Aku baik- baik saja, secara fisik aku sama seperti anak lainnya. Aku pun tidak pernah merasa berbeda. Tapi orang- orang disekitarku tidak setuju. Aku aneh, begitu kata mereka.
Aku memang memiliki duniaku sendiri. Aku lebih memilih menyendiri, menghabiskan waktu berjam- jam hanya dengan dunia fantasiku. Dunia yang tidak bisa aku bagikan kepada siapa pun.
Mungkin jika bisa memilih, aku pun pasti tidak ingin begini. Pasti menyenangkan bisa bermain dengan teman sebaya dan memperebutkan mainan kesayangan. Tidak merasa terasingkan dan merasa dikhususkan seperti ini.
Iya, kata orang aku berbeda. Memang aku akui, ada yang aneh pada diriku. Sejak duduk di bangku playgroup hingga sekolah menengah atas ini aku selalu didampingi ibu di dalam kelas. Iya, ibuku duduk berdampingan denganku di dalam kelas mengikuti pelajaran dari pagi hingga bel pulang berbunyi. Setiap hari.
Aku memang kurang bisa berkonsentrasi, emosional, dan tidak peduli lingkungan. Tapi aku heran pada mereka yang mengatakan bahwa aku tidak mengerti apa- apa. Mereka kira aku buta dan tuli? Salah. Sebenarnya aku paham dengan apa yang aku lihat dan dengar. Namun aku memang lebih memilih diam.

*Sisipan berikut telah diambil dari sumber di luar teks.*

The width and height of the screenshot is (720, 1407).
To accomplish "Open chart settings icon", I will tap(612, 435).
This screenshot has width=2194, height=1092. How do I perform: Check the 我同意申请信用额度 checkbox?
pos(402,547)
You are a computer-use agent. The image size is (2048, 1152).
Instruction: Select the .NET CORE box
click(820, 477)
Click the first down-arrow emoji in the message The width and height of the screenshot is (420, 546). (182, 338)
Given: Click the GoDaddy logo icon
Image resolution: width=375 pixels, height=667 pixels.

Sulit bagiku untuk mengekspresikan apa yang aku rasakan. Jika aku tidak setuju, barang- barang disekitar menjadi sasaran amukan sebagai wujud penolakan. Bagi mereka yang tidak memahamiku, mungkin aku terkesan mengerikan, tapi sebenarnya aku hanya butuh sebuah pelukan.
Untuk berinteraksi pun aku kesulitan. Bukannya aku tidak mau, tapi merekalah yang tidak mau masuk keduniaku. Merekalah yang memagari diri dan enggan menilikku lebih dalam.
Bukan berarti aku tidak mengerti arti kasih sayang. Malah bisa dibilang aku sangat peka. Bisa dengan mudah membedakan ketulusan dan hati yang tidak ada keikhlasan.
Aku tidak pernah malu jika pandangan orang- orang asing itu tampak aneh padaku. Melihat anak lelaki yang harusnya melindungi ibunya malah berlaku sebaliknya. Digandeng ibu kemana- mana, bertingkah tidak selayaknya lelaki dewasa, menggembok diri dari pertemanan. Tapi beginilah aku, harusnya mereka belajar banyak hal dariku. Tentang rasa syukur, keikhlasan, kesabaran dan ketulusan.
Aku bangga menjadi aku yang berkebutuhan khusus seperti ini, bangga memiliki ibu hebat seperti ibuku.
Suatu hari ibu pernah bertanya, mau sampai kapan aku diantar ke sekolah dan ketergantungan dengannya?
Katanya, untuk anak normal seusiaku yang menginjak kepala 2, tidaklah wajar kemana- mana selalu dibuntuti ibu. Aku diam.
Pertanyaannya berlanjut, seandainya nanti ibu sudah tidak ada, apa aku akan baik- baik saja? Aku masih diam, mencoba untuk paham.
Lengan ibu kurasa hangat mendekapku. Iya, apa jadinya aku seorang autisme ini tanpa adanya ibu? Aku tidak tahu.